Le canzoni di Jannacci risentiranno di questo imprinting, risultando ironiche e crude (anche grazie all’uso del dialetto) ma per questo pure estremamente facili da capire e ricordare. Scrive sempre Paolo: “Enzo ti fa sempre capire tutto, esaltando e sottolineando soprattutto il lato reale della tua umanità, quello che a volte, per vergogna o per ignoranza, fai finta di non considerare”. Quel lato è sempre una parte importante dell’identità dei supposti “perdenti” di Jannacci, un caso emblematico è per esempio il protagonista di “Vengo anch’io”.
In ogni occasione, Jannacci non biasima mai i personaggi che ritrae né li giudica negativamente, al contrario: ne fa risaltare l’umanità fino a trasformarli in eroi moderni, si pensi a Giovanni “telegrafista e nulla più” che però è in grado di conservare “il cuore urgente anche senza nessuna promozione”. “Giovanni telegrafista” era il lato B di Vengo anch’io ed era la versione musicata e tradotta di una poesia del brasiliano Cassiano Ricardo. Giovanni che “aveva un cuore urgente” era il prototipo del protagonista tipico delle canzoni di Jannacci.
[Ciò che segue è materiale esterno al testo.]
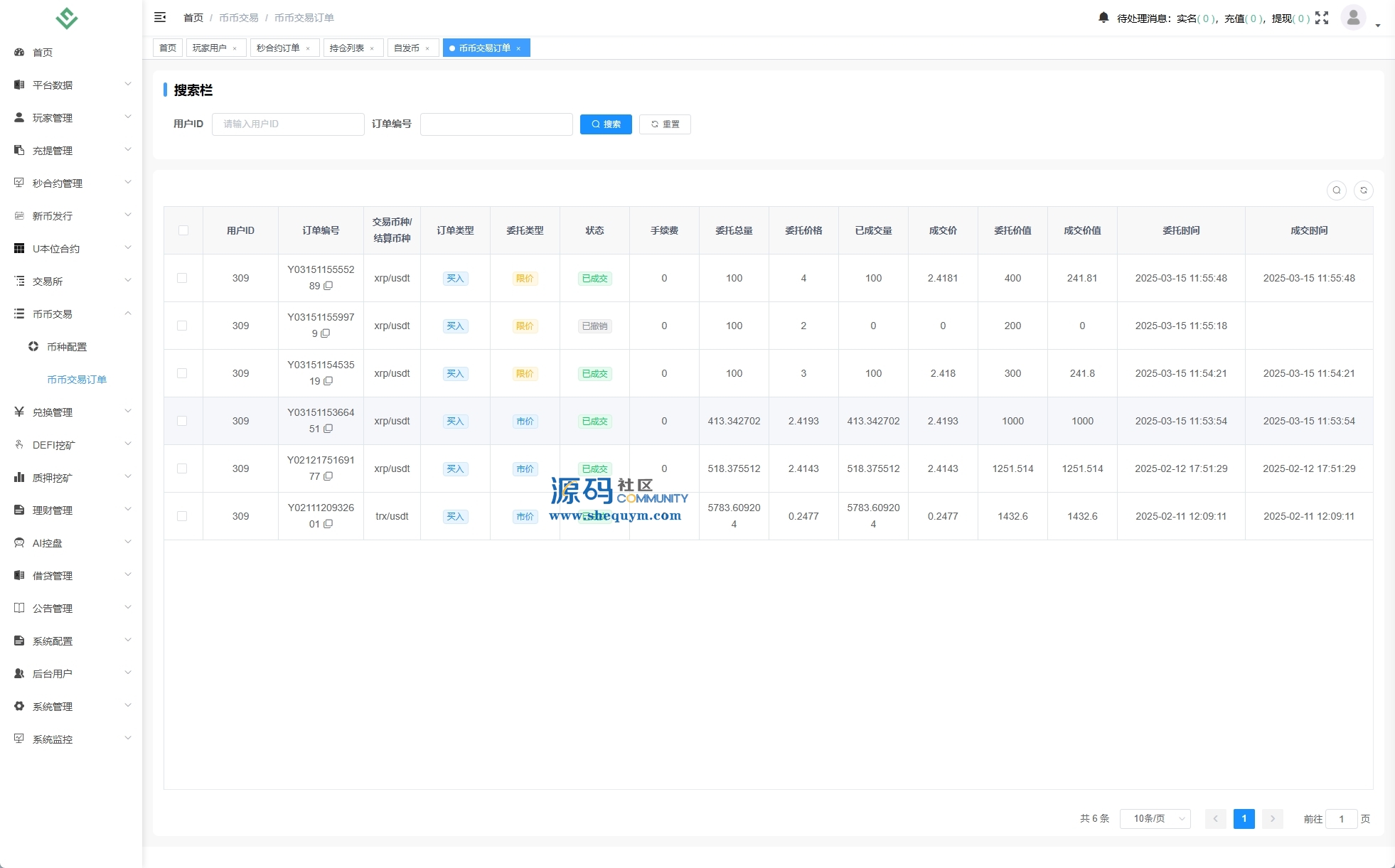1395x868 pixels.
Task: Click the 重置 reset button
Action: (x=665, y=124)
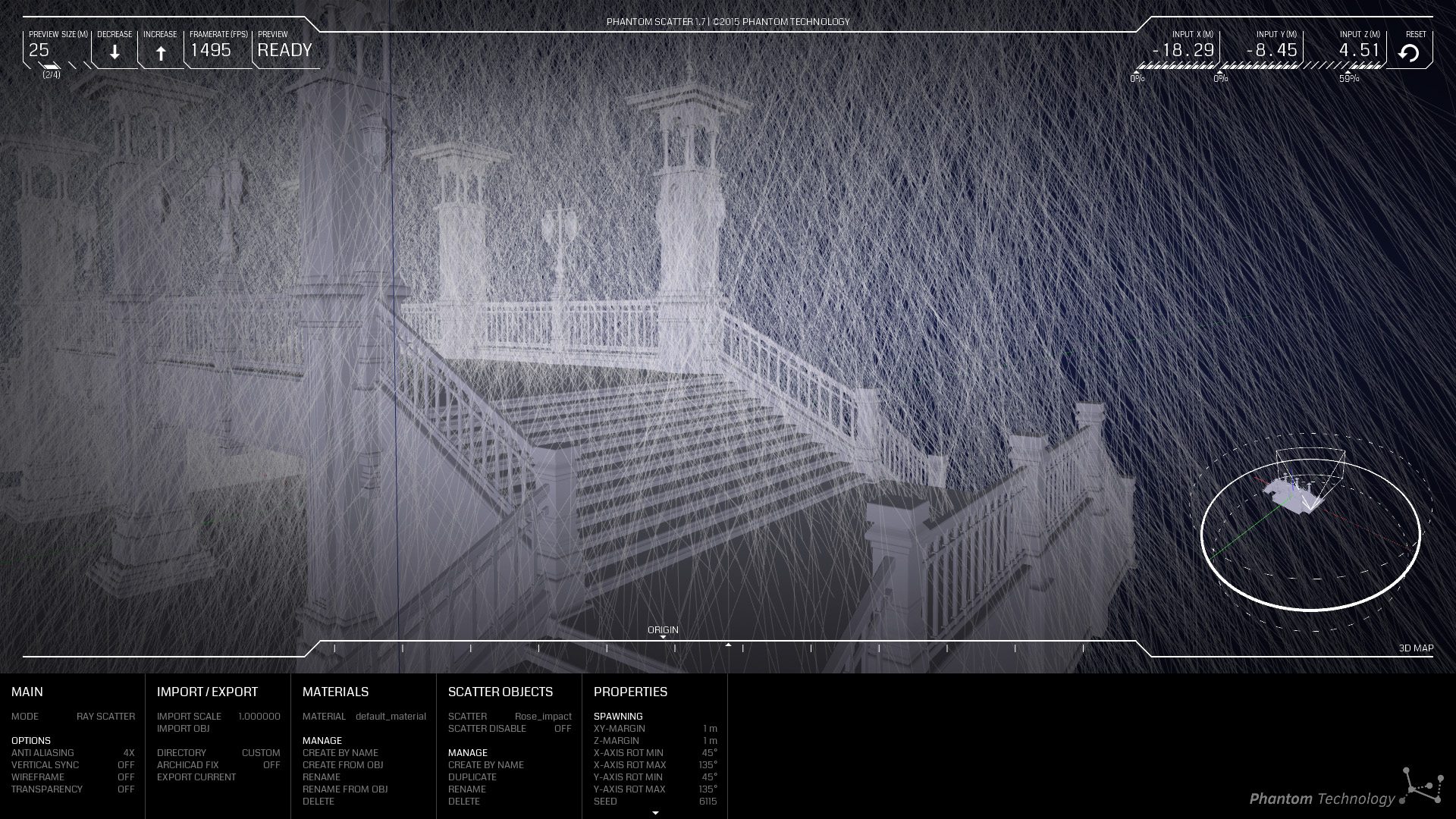Screen dimensions: 1456x819
Task: Select Create From OBJ under Materials
Action: click(x=343, y=765)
Allo stesso modo dell’uomo cui si accenna in “Lettera da lontano”, anche Giovanni era in grado di “vivere serenamente con la sua dignità, la sua morte, le sue illusioni”. La bellezza di questo ritratto in musica si capisce ancora di più ricorrendo alle parole della giornalista italo-brasiliana Paola Jacobbi, figlia dell’uomo che aiutò Jannacci a tradurre le parole di Cassiano Ricardo in italiano: “Parlava di un telegrafista innamorato non ricambiato ma mi ha sempre fatto pensare a quell’urgenza bella di chi ha davvero qualcosa da dire e conosce le parole e le note giuste per farlo capire a tutti”. Si può imparare una lezione da ogni personaggio raccontato da Jannacci, ognuno ha qualcosa da insegnarci nella maniera più chiara e diretta possibile. In “M’han ciamàa”, ad esempio, per proteggere la memoria della sua donna trovata morta sui bastioni, un uomo finge di non riconoscerla e simula che sia ancora viva.
Jannacci ha ricordato che ogni esistenza merita di essere raccontata e che anche gli anonimi apparentemente sconfitti dalla vita hanno in realtà una lezione da trasmetterci, forse la più importante. È bene ricordare che tutte le persone descritte nei brani erano sempre reali, non si trattava mai di archetipi o macchiette studiate a tavolino. Lo chiarì definitivamente lo stesso artista in un’intervista a L’Unità del 2011: “Vedi, non erano invenzioni, erano persone vere, erano i poveri diavoli d’Italia. I poveri diavoli sono la parte migliore di questo Paese, sono loro che lo salvano ogni volta che serve, loro che sono stati repressi, massacrati, esclusi”.
Le canzoni di Jannacci, oggi, acquistano ancora più senso perché aiutano a creare un sentimento di empatia in un periodo storico in cui non è più così scontato che questo accada. I versi dell’artista milanese ci ricordano che siamo tutti umani e che, in fondo, tra quelli che crediamo essere i “primi” e la valanga di “ultimi” non c’è poi troppa differenza.